La chercheuse et le trou noir

Dossier présenté par Johan à partie de 16 min 44s dans l’épisode #373 de Podcast Science : Voit-on des trous noir quand Dieu fait un U avec sa langue ? Bonne écoute !

Il était une fois une chercheuse très brillante appelée Katie Bouman qui avait fait sa thèse en utilisant un télescope pour faire une image d’un trou noir. Elle avait d’ailleurs fait une conférence TEDx sur le sujet en 2016, que je vous conseille. C’est une image un peu difficile parce que c’est très petit et très loin. La taille du trou noir choisi était 40 micro-arcsecond d’angles dans le ciel. Comme elle le dit dans sa conférence TED : c’est comme chercher à observer une orange sur la Lune, c’est très très petit.

Pour cela, une grande équipe de 200 astrophysiciens se sont mis à travailler ensemble pour réaliser un vieux rêve de l’astronomie : réussir à faire observer ensemble des télescopes tout autour de la Terre en utilisant une technique appelée interférométrie. Alors attention, on ne parle pas de télescopes avec des miroirs et des lentilles ici, car il n’est pas possible de faire de l’interférométrie à cette distance avec des télescopes optiques. On parles de télescopes en ondes radios plus proches des antennes satellites pour la télé, ou plus précisément des grosses antennes du film Contact. Avec ce regroupement de télescopes, le Event Horizon Telescope, situés tout autour de la Terre, Chili, Antarctique, Mexique, Espagne, Hawaii, Arizona, il est possible de prendre des images exactement au même moment, puis de ramener les Téra-octets de données ainsi créés en quelques secondes, par avion, jusqu’aux État-Unis et en Allemagne où l’on peut les combiner a posteriori sur des super-calculateurs.

# # #

- CONSIGNE 1: D'après le texte fourni, en quelle année Katie Bouman a-t-elle donné sa conférence TEDx sur le sujet ?
- CONSIGNE 2: Résumez le texte fourni en deux phrases.
- CONSIGNE 3: Mettez à jour le passage du texte fourni allant de "Dossier présenté par" jusqu'à "très très petit.", en remplaçant "orange" par "cerise".

- Items enregistrés:
# # #

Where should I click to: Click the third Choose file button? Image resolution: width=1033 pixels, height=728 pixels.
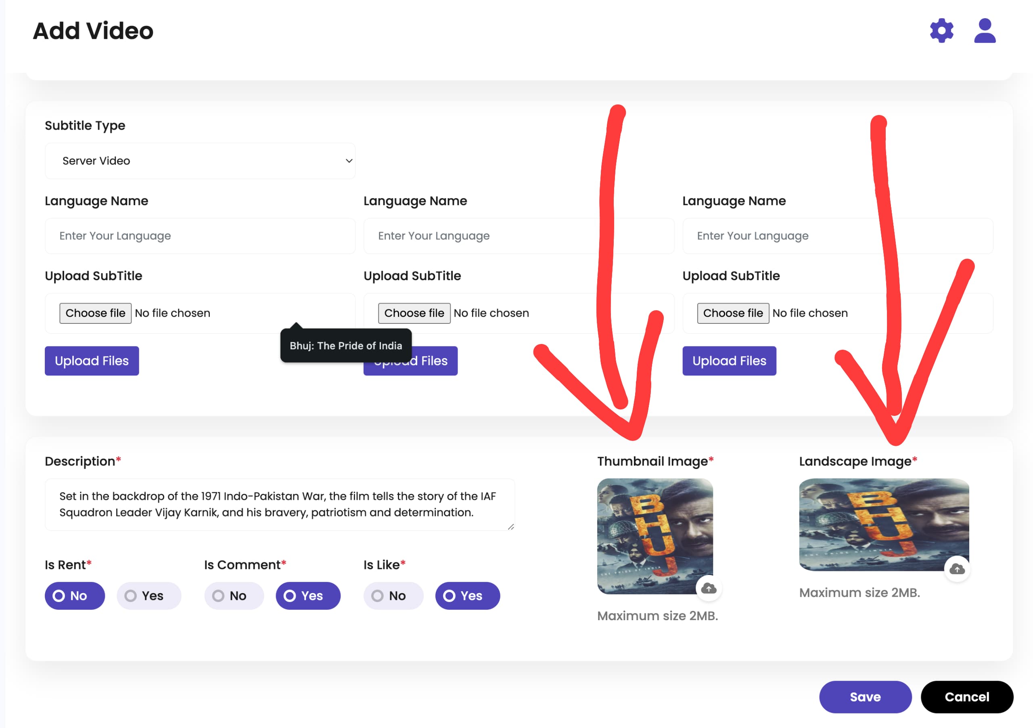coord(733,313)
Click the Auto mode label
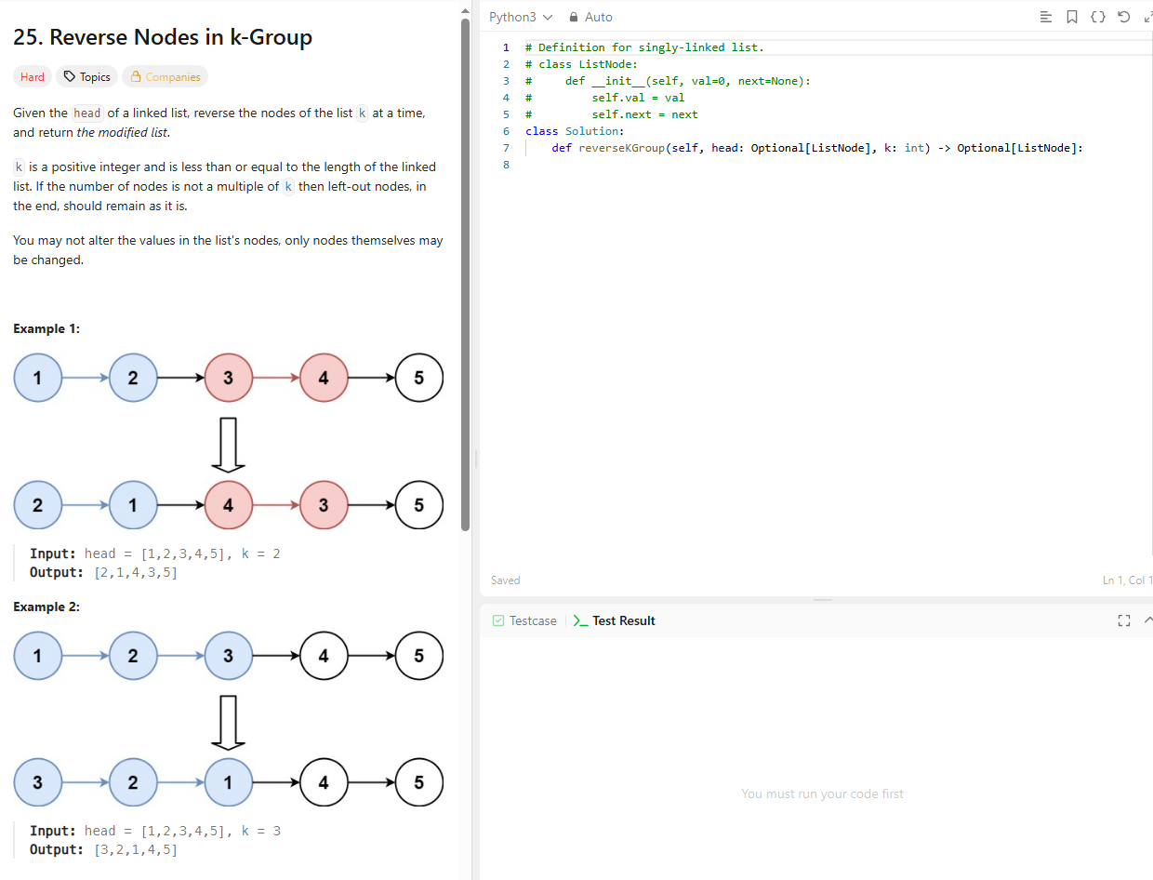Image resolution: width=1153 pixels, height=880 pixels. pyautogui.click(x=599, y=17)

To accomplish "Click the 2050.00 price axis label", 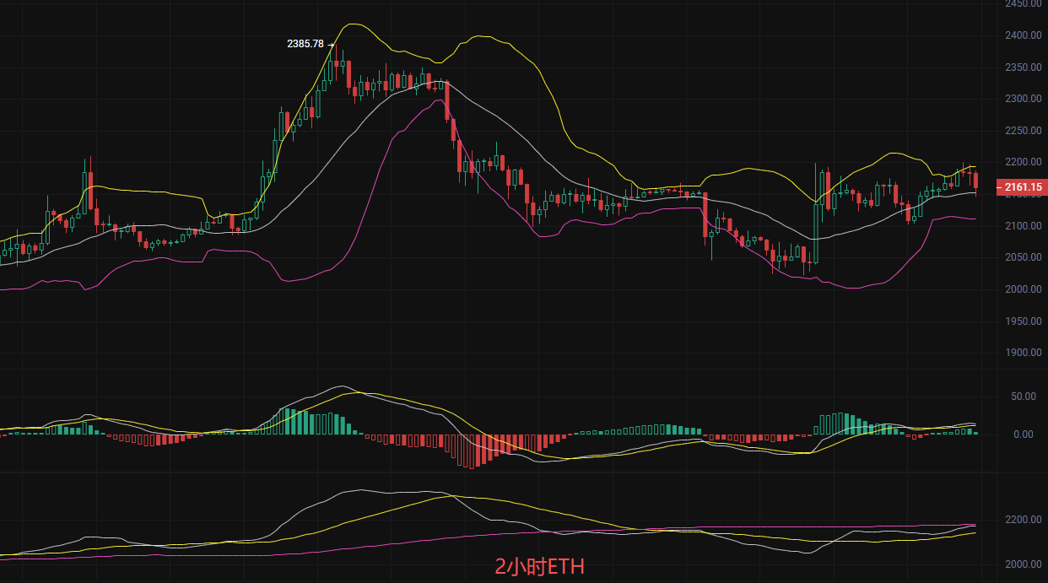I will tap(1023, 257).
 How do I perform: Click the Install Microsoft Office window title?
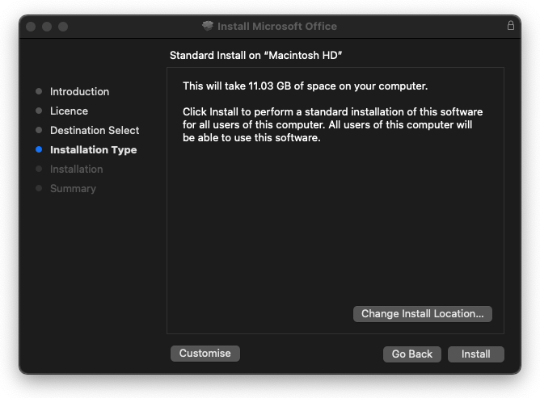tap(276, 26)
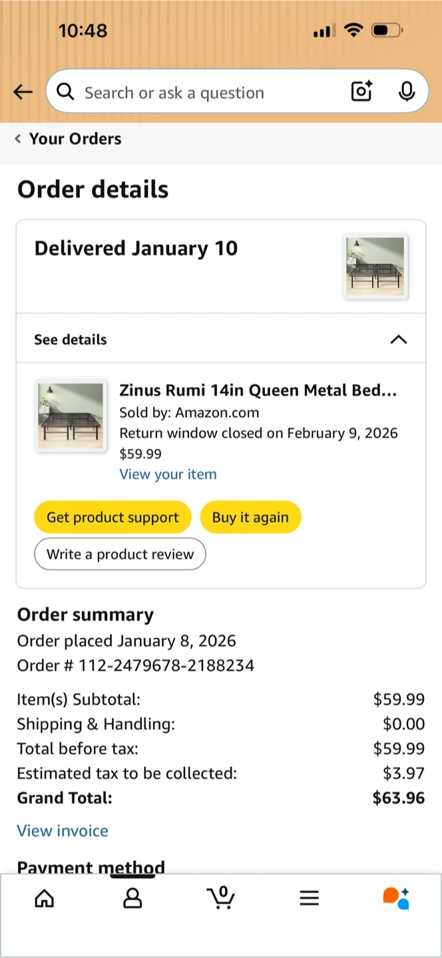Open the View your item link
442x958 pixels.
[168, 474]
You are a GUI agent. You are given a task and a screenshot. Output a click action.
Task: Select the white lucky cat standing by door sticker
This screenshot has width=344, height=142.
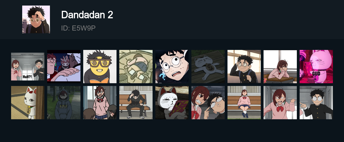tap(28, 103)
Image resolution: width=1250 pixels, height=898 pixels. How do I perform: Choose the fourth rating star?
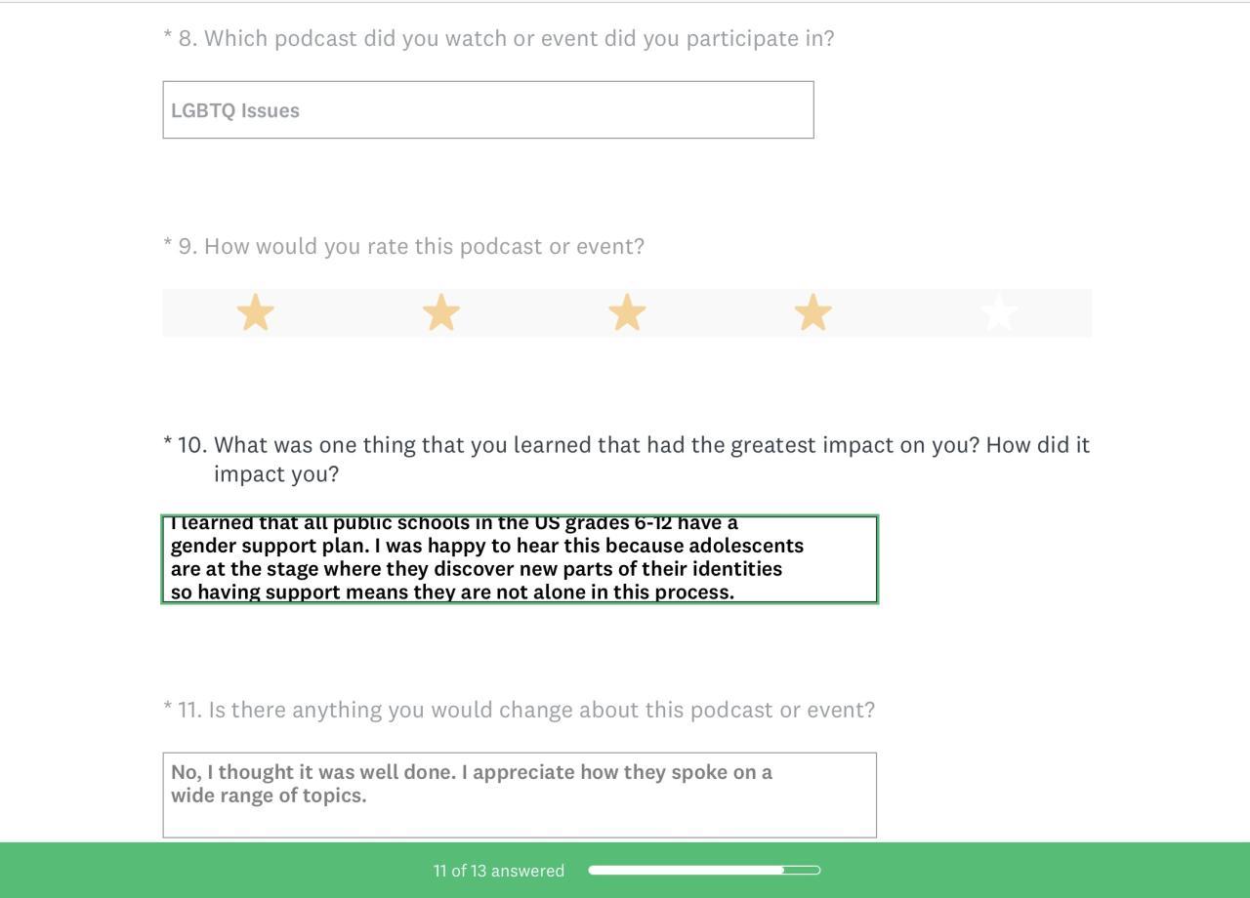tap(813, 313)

# # #

- ZONE DE RÉPONSE 1: En 2016.

- ZONE DE RÉPONSE 2: Katie Bouman, une chercheuse très brillante, a fait sa thèse en utilisant un télescope pour faire l'image d'un trou noir, une image difficile à obtenir parce que l'objet est très petit et très loin. Pour y parvenir, une équipe de 200 astrophysiciens a fait observer ensemble, par interférométrie, des télescopes en ondes radio situés tout autour de la Terre, le Event Horizon Telescope, puis a combiné les données sur des super-calculateurs.

- ZONE DE RÉPONSE 3:
Dossier présenté par Johan à partie de 16 min 44s dans l’épisode #373 de Podcast Science : Voit-on des trous noir quand Dieu fait un U avec sa langue ? Bonne écoute !

Il était une fois une chercheuse très brillante appelée Katie Bouman qui avait fait sa thèse en utilisant un télescope pour faire une image d’un trou noir. Elle avait d’ailleurs fait une conférence TEDx sur le sujet en 2016, que je vous conseille. C’est une image un peu difficile parce que c’est très petit et très loin. La taille du trou noir choisi était 40 micro-arcsecond d’angles dans le ciel. Comme elle le dit dans sa conférence TED : c’est comme chercher à observer une cerise sur la Lune, c’est très très petit.